Pas vous, parce que, dit-on, vous êtes trop froide, cérébrale – ce qui est sans doute vrai. Mais n’est-ce pas aussi parce que, étant une femme, vous avez dû vous durcir, serrer les dents, faire preuve d’un acharnement trop ostensible, donc malséant, pour obtenir que votre lutte pour le pouvoir suprême – jusqu’ici rigoureusement réservé aux hommes – soit considérée comme légitime ?

Il vous a manqué la spontanéité et la grâce, ces dons que Michelle Obama, par exemple, semble posséder en abondance. Oui, sauf que Michelle Obama n’a eu qu’à magnifier, avec sa personnalité flamboyante, un modèle féminin bien rodé, celui de l’épouse de l’homme politique le plus puissant du monde. Vous, le rôle de first lady, vous l’avez bien endossé pour un temps, mais là n’était pas votre ambition. Et quand vous avez voulu devenir first tout court, ce modèle inédit de lady accédant de par elle-même à la Maison Blanche, vous avez dû l’inventer et vous battre bec et ongles pour le rendre crédible. Et vous savez, chère Hillary, la sueur d’une lutteuse, ses ecchymoses, ses plaies et bosses, ce sont des remèdes contre l’amour, des peuples comme des hommes.
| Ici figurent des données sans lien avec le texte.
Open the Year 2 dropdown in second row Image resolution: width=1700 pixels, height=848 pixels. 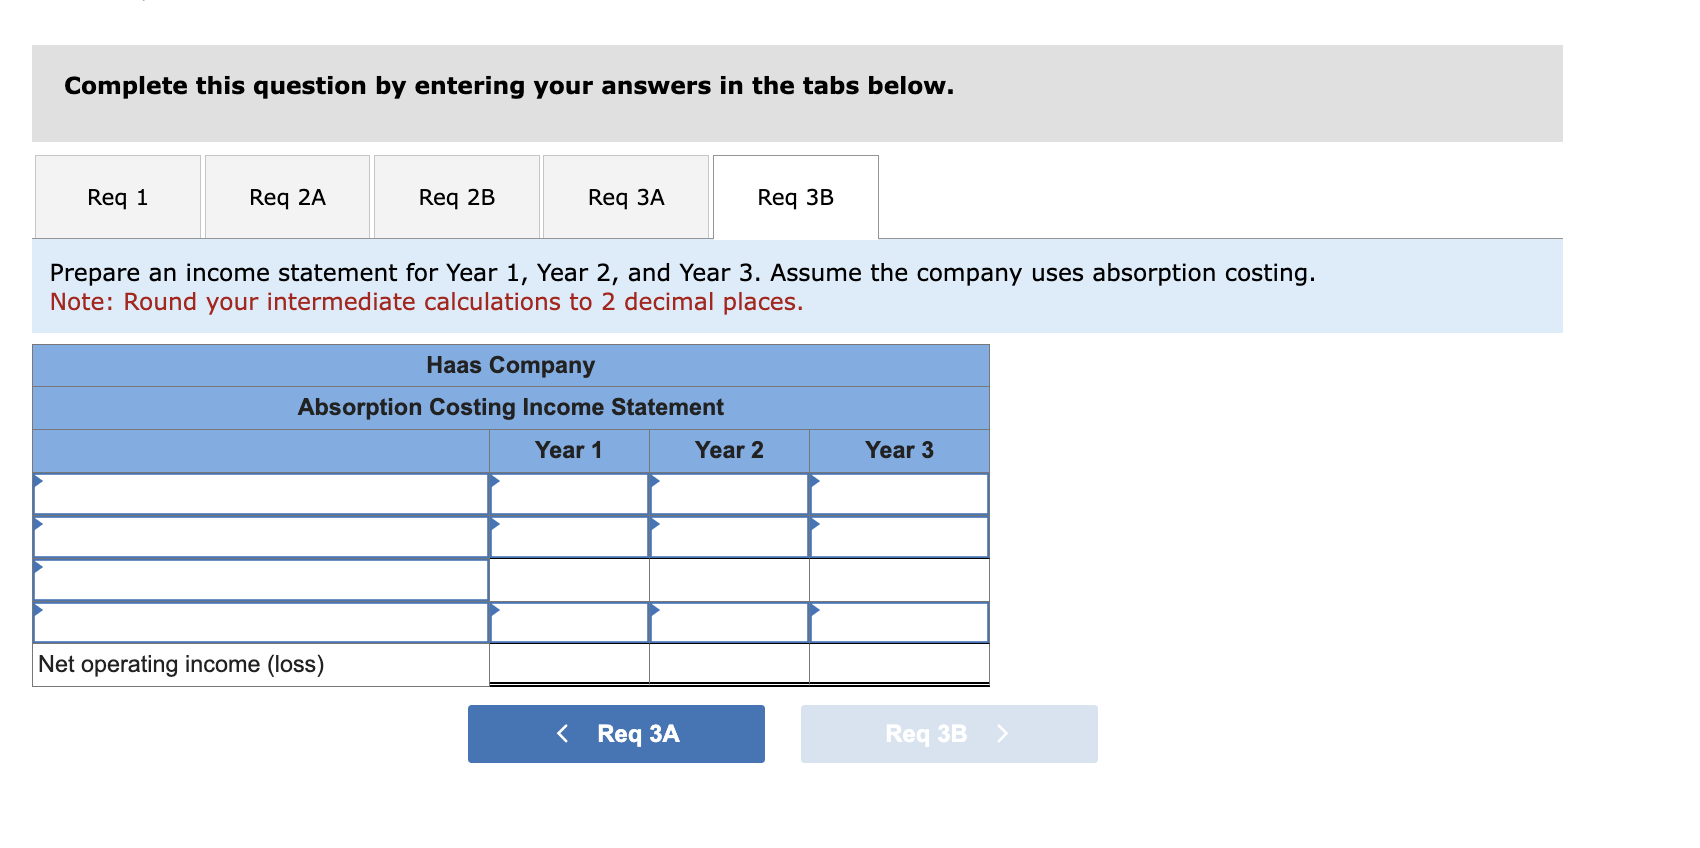728,536
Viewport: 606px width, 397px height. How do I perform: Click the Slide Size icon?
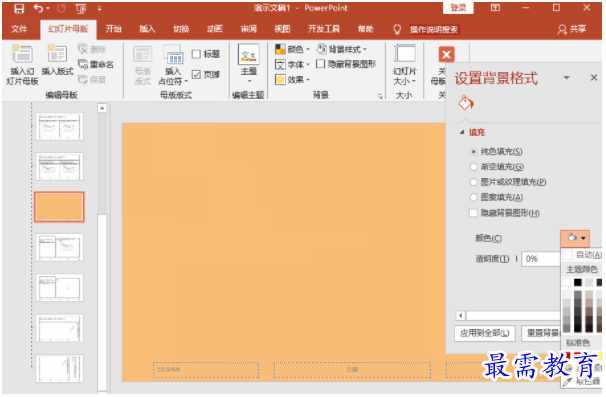pyautogui.click(x=405, y=54)
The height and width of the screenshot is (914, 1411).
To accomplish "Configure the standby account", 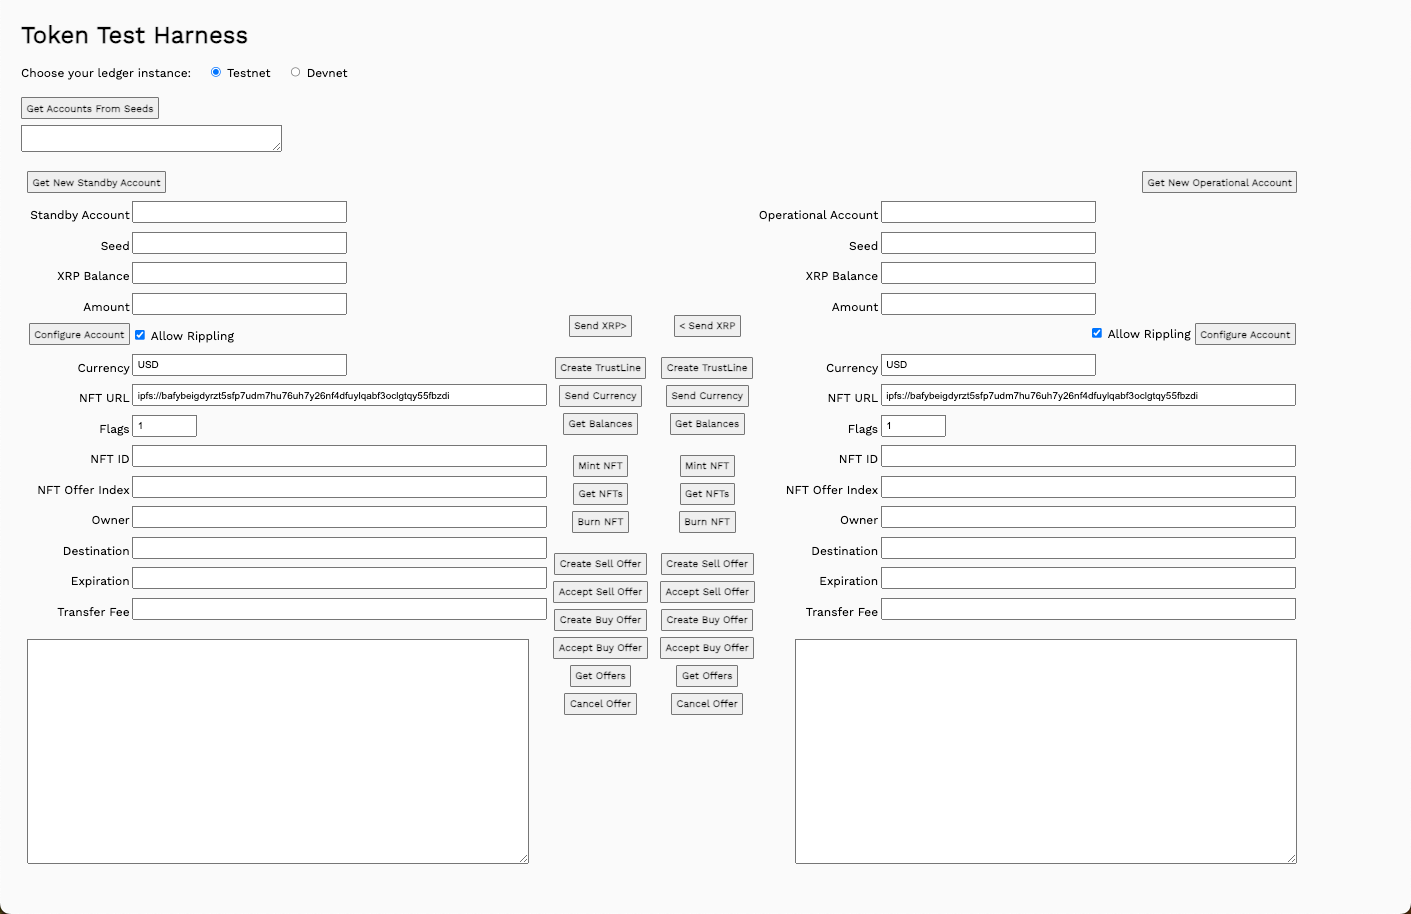I will (x=78, y=333).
Je pense à vous, anéantie comme vous devez l’être en ce moment par l’effondrement de l’objectif de votre vie. Quand vous irez mieux, peut-être aurez-vous la force de méditer ce propos de l’immense écrivaine allemande Christa Wolf : «J’affirme que chaque femme qui, dans notre aire culturelle, s’est aventurée dans des institutions marquées par les représentations masculines a dû éprouver le désir de l’auto-anéantissement».